Bruner has guided two curriculum design efforts at Darden in which he emphasized Darden's approach: instruction integrated across fields, an enterprise point of view of the leader and general manager, and high-engagement discussion. He has taught students in the MBA and MBA for Executives formats, and doctoral students. He has instructed practitioners in executive education courses around the world and is co-author of Case Studies in Finance, now in its sixth edition.

Bruner has advanced Darden and the field of management education in areas including entrepreneurship, innovation, globalization and diversity. Prior to his appointment as dean in August 2005, Bruner served as the founding executive director of Darden's Batten Institute, which focuses on entrepreneurship and innovation. There, he expanded Darden's Business Incubator, established a Fellows Program, promoted research, and encouraged the creation of new courses, including his “Patents and Corporate Valuation” course.

As a financial economist, Bruner is best known for his research on mergers and acquisitions, corporate finance and financial panics. His books include Deals from Hell, Applied Mergers and Acquisitions and The Panic of 1907: Lessons Learned from the Market’s Perfect Storm. The last title, co-authored with Sean D.Carr, was published in 2007 and attracted attention for its discussion of the underpinnings of financial crises.
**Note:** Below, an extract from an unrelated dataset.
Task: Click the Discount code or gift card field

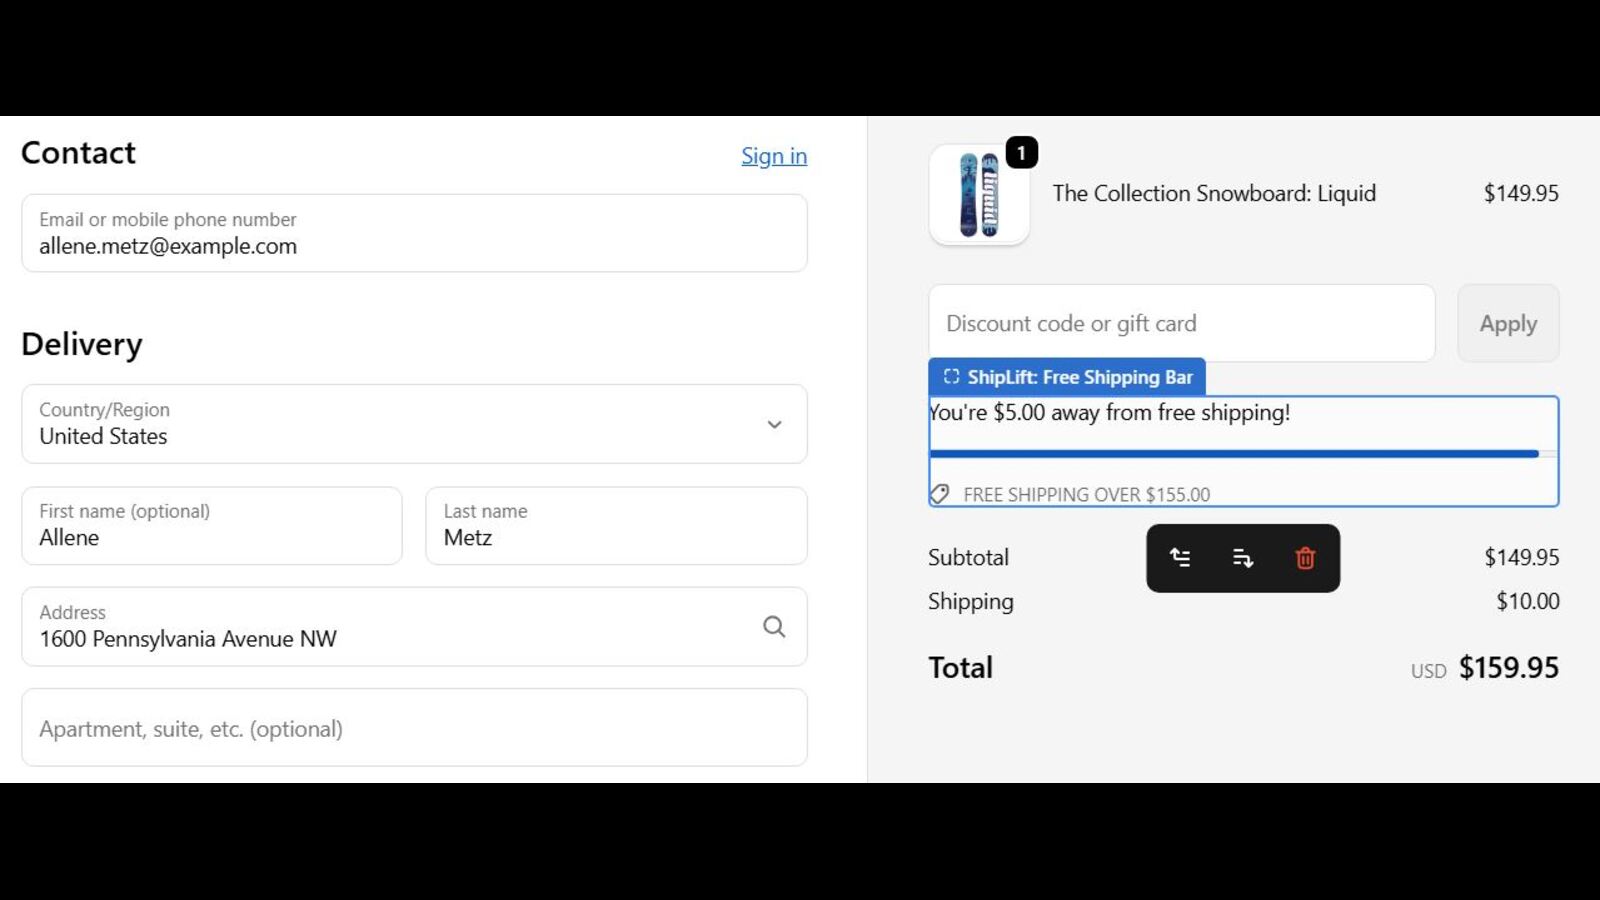Action: (x=1181, y=324)
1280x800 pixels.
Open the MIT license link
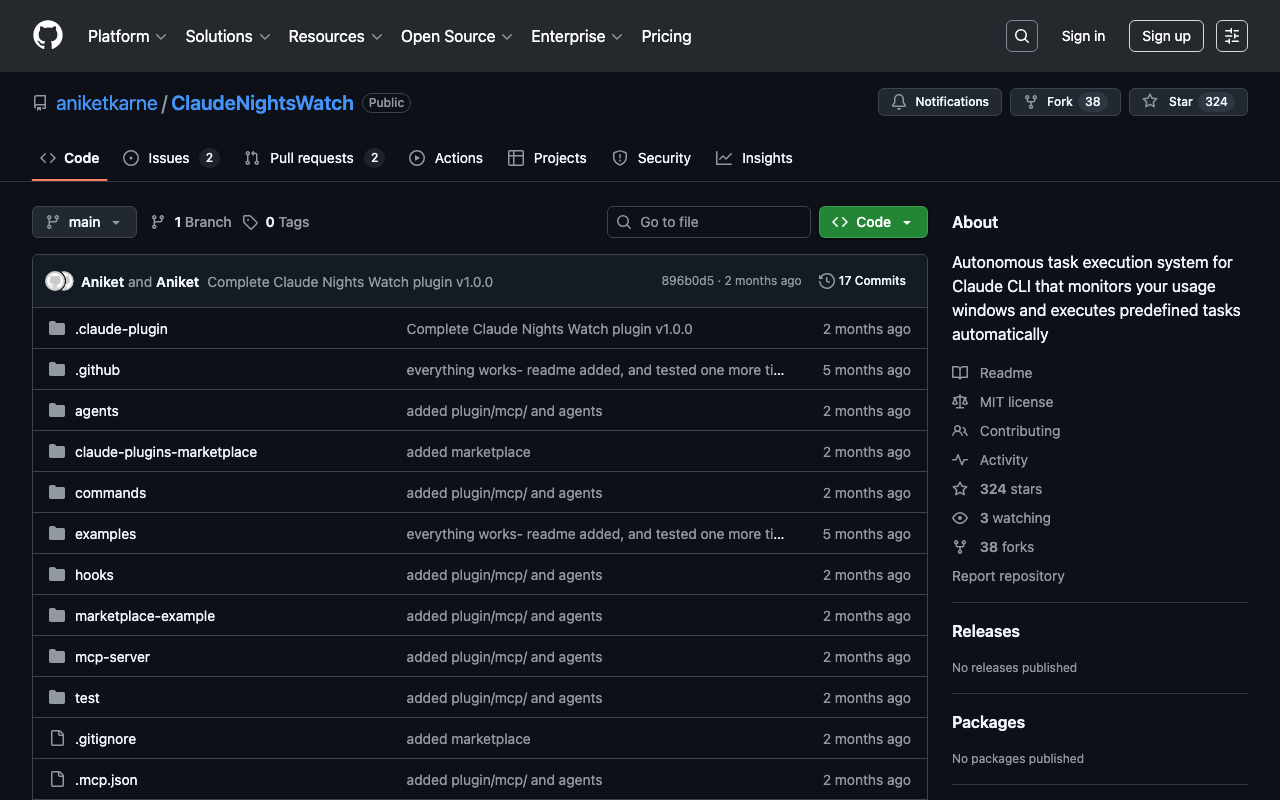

Born in Chicago, Bruner received a B.A. from Yale University in 1971 and the MBA and DBA degrees from Harvard University in 1974 and 1982, respectively. Bruner served as a loan officer and investment analyst for First Chicago Corporation from 1974 to 1977. He served as a visiting professor at INSEAD, IESE and Columbia University business schools. Bruner and his wife, Bobbie, have two sons.

In 2011, CNNMoney/Fortune named him “Dean of the Year.”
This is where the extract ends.